Berrington hablaba a su hijo como si este fuera un chico difícil y desobediente, reflexionó Steve al tiempo que saltaba de la cama. La frase no pronunciada de No discutas, hazlo y punto, se añadía implícitamente al final de cada manifestación paterna. Pero aquellos modales bruscos facilitaban a Steve la conversación. Podía salir del paso respondiendo con monosílabos sin correr el peligro de delatar su ignorancia.

Eran las ocho de la mañana. En calzoncillos, se dirigió por el corredor hacia el cuarto de baño. Tras tomar una ducha, se afeitó con una maquinilla que encontró disponible en el armario del lavabo. Lo hizo todo muy despacio, para aplazar al máximo el momento en que tendría que arriesgarse a hablar con Berrington.
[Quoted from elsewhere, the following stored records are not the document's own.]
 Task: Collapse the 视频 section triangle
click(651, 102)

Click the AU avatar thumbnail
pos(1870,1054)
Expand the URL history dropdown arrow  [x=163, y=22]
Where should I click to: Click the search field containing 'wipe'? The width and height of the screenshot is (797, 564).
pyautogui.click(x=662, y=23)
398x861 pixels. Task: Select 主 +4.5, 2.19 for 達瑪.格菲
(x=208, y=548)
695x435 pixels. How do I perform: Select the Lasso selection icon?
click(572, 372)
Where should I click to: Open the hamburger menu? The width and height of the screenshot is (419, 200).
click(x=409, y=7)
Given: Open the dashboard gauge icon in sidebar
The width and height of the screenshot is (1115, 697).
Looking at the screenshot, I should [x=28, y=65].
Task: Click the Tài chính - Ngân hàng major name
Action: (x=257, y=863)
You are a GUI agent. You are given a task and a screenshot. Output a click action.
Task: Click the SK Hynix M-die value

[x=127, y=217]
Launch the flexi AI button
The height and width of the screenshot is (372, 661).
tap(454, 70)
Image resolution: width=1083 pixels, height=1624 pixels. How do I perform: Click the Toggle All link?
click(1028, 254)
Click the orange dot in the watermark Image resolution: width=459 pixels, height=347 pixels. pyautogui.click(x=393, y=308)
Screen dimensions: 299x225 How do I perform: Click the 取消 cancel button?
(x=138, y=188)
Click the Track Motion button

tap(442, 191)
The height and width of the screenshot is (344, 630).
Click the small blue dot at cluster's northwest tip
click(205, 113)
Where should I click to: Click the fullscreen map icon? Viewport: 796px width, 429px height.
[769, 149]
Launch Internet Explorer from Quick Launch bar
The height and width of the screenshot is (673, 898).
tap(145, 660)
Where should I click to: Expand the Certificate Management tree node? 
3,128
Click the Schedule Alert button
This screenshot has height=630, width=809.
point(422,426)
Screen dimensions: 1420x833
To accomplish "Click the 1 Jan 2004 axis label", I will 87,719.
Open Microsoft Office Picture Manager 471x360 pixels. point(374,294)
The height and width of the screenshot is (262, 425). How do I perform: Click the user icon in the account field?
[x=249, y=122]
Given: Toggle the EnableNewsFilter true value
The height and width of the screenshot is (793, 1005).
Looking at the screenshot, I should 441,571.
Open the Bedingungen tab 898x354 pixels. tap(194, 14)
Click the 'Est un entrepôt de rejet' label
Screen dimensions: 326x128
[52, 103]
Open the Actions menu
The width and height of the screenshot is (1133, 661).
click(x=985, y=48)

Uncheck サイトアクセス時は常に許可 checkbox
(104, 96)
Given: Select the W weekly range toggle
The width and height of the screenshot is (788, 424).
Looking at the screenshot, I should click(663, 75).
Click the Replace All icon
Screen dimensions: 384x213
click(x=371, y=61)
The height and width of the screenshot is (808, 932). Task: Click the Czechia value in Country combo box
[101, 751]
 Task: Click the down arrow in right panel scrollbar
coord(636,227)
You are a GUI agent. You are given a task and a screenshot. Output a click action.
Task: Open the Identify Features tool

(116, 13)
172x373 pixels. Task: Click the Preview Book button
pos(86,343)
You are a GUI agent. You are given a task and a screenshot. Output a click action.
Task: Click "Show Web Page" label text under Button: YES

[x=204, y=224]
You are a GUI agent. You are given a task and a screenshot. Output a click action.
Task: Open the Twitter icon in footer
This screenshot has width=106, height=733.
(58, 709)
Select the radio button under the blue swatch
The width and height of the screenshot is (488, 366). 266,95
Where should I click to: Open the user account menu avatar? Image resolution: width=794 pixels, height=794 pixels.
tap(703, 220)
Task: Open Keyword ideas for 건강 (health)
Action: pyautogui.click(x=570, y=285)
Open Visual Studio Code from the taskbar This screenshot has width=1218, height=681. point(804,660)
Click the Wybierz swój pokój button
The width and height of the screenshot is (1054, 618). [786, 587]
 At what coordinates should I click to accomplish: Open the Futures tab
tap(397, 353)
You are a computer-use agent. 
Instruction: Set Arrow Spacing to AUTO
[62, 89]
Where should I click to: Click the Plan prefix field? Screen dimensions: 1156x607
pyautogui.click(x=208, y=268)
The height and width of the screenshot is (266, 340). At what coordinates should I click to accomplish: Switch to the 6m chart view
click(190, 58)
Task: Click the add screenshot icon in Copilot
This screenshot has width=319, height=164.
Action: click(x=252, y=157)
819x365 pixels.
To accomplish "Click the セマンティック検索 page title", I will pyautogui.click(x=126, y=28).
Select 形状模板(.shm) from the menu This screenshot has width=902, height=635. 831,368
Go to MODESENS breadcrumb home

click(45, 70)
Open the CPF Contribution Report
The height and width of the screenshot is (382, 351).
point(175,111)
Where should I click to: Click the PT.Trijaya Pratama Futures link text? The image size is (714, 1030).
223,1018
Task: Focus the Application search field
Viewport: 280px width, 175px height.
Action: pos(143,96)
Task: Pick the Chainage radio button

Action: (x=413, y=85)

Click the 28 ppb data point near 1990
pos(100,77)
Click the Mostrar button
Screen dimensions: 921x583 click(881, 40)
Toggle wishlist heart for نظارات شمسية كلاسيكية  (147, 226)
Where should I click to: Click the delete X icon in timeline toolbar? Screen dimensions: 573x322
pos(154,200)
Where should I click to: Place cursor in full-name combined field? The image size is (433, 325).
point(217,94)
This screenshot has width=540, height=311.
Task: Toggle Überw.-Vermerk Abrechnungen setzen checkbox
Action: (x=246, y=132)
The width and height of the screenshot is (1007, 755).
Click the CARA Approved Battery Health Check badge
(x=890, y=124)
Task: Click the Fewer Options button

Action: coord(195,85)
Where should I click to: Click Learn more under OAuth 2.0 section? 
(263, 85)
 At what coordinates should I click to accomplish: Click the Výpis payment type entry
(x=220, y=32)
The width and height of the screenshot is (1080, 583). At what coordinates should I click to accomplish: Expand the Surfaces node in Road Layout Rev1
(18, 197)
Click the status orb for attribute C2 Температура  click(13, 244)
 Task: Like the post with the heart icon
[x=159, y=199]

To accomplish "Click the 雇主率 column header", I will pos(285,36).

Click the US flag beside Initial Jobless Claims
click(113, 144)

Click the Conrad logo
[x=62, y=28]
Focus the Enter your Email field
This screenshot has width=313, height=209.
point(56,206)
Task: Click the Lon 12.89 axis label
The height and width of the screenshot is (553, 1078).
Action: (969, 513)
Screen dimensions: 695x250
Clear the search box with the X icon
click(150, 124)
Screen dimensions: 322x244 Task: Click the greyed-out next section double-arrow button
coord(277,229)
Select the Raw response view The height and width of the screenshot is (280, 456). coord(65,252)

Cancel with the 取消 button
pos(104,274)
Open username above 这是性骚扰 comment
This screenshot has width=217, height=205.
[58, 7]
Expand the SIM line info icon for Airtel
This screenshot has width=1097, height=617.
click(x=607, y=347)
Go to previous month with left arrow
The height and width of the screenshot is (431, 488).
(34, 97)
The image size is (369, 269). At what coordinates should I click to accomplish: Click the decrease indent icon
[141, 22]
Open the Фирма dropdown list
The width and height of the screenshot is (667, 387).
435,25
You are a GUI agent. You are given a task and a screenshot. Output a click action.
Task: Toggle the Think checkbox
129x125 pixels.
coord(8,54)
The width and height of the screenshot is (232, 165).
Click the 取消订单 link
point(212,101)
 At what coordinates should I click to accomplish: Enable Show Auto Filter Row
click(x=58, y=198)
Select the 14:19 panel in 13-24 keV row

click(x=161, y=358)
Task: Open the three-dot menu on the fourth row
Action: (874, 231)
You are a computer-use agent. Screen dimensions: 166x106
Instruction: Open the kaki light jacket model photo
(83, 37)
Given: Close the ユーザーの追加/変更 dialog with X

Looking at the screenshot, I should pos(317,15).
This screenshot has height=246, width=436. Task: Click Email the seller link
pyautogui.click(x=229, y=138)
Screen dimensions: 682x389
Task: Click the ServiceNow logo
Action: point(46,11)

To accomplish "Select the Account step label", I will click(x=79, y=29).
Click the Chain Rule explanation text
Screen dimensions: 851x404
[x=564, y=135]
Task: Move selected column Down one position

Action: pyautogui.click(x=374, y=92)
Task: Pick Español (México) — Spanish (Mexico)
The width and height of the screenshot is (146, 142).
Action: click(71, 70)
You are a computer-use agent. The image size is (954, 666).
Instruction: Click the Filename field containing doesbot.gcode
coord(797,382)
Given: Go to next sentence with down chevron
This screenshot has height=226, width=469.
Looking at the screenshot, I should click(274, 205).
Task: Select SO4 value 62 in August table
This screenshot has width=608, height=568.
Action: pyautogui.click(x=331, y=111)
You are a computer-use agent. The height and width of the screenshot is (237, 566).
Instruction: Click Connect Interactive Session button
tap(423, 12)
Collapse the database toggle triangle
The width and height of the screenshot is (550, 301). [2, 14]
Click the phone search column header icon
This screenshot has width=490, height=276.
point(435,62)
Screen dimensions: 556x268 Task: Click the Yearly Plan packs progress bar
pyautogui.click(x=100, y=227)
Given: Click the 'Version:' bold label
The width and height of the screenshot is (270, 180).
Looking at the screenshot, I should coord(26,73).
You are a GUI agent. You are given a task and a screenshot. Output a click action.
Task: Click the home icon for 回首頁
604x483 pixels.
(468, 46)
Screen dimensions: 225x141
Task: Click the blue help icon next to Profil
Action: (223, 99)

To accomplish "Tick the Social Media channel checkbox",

Con una toalla alrededor de la cintura, entró en el cuarto de Berrington, de acuerdo con las órdenes recibidas. Berrington no estaba allí. Steve abrió el armario. Las corbatas eran señoriales e incluso ostentosas, de rayas y de lunares, todas de seda brillante, ninguna lo que se dice moderna. También había fulares. Cogió una corbata de franjas horizontales. Miró el surtido de calzoncillos de Berrington. Aunque era mucho más alto que éste, tenían la misma talla de cintura. Eligió unos de color azul.